*** Begin section ***

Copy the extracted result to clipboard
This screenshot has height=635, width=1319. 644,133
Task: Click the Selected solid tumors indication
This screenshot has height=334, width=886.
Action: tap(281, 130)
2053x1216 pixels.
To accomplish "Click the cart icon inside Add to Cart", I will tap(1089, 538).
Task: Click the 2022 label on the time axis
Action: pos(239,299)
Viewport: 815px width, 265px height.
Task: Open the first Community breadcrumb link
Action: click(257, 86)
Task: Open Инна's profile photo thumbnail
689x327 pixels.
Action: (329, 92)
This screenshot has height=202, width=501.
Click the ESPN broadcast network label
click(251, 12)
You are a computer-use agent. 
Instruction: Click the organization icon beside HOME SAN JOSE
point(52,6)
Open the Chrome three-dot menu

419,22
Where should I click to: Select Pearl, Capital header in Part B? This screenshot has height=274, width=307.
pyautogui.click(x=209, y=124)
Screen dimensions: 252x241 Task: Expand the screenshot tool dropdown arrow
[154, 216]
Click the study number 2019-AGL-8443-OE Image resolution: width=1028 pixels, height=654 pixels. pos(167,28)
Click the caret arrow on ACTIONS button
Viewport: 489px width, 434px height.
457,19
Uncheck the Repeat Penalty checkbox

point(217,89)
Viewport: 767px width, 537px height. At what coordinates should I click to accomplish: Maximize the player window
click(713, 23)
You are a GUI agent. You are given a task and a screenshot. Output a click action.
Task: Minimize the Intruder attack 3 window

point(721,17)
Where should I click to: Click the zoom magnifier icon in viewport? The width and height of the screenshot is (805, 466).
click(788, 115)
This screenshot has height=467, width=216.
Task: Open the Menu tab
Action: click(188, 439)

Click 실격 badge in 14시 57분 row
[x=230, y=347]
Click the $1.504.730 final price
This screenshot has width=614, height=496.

*** End section ***

AIM OF THE TASK
Could you copy every line from the records that has "agent" in it?

SOLUTION BELOW
You are a computer-use agent. 
You are a GUI agent. You are given a task and a screenshot. Output a click action.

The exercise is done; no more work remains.